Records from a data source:
++++++++

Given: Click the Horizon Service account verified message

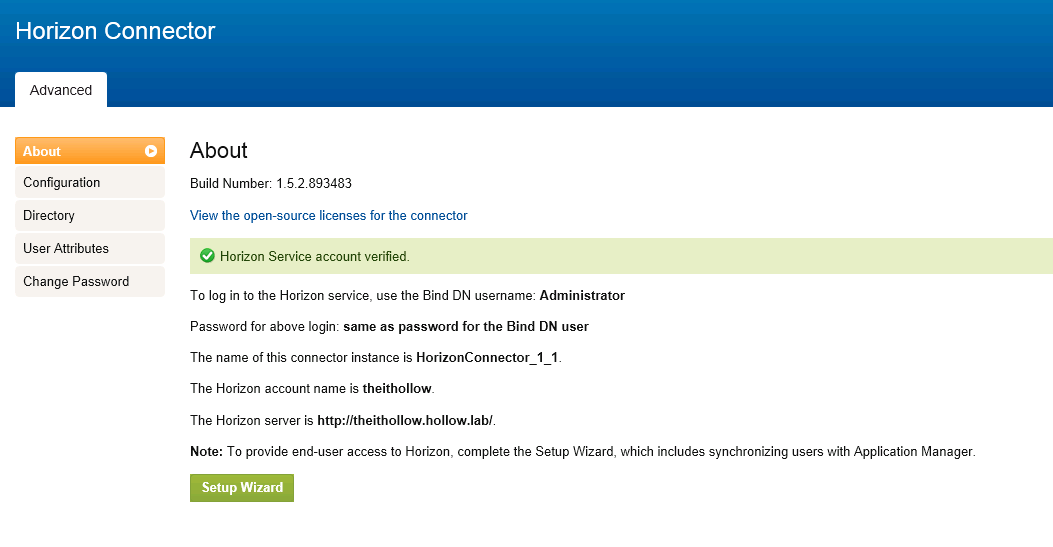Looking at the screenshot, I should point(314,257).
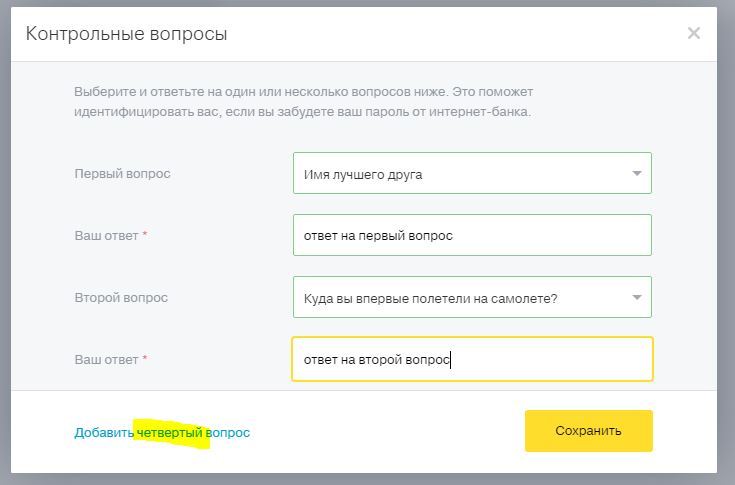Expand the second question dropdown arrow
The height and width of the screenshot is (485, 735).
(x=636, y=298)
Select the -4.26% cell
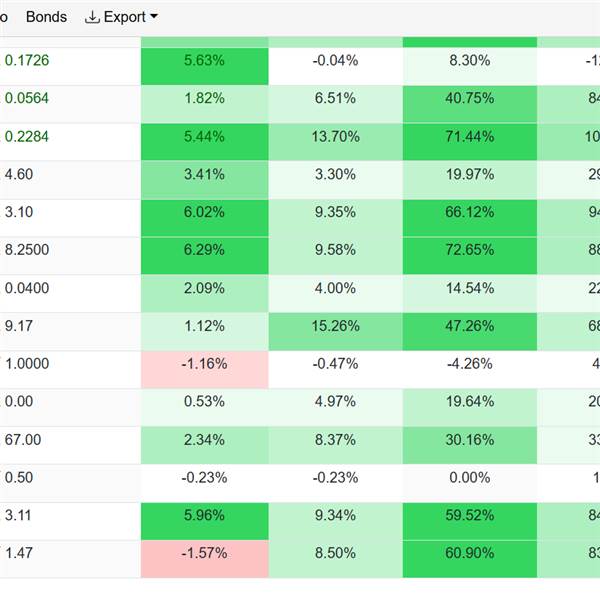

++++++++

EXERCISE: Rewrite the rows above with "verified" changed to "confirmed" and everything else kept the same. Leave the pictures out of your answer.

RESULT:
Given: Click the Horizon Service account confirmed message

Looking at the screenshot, I should point(314,257).
Expand the second question dropdown arrow
The height and width of the screenshot is (485, 735).
(x=636, y=298)
Select the -4.26% cell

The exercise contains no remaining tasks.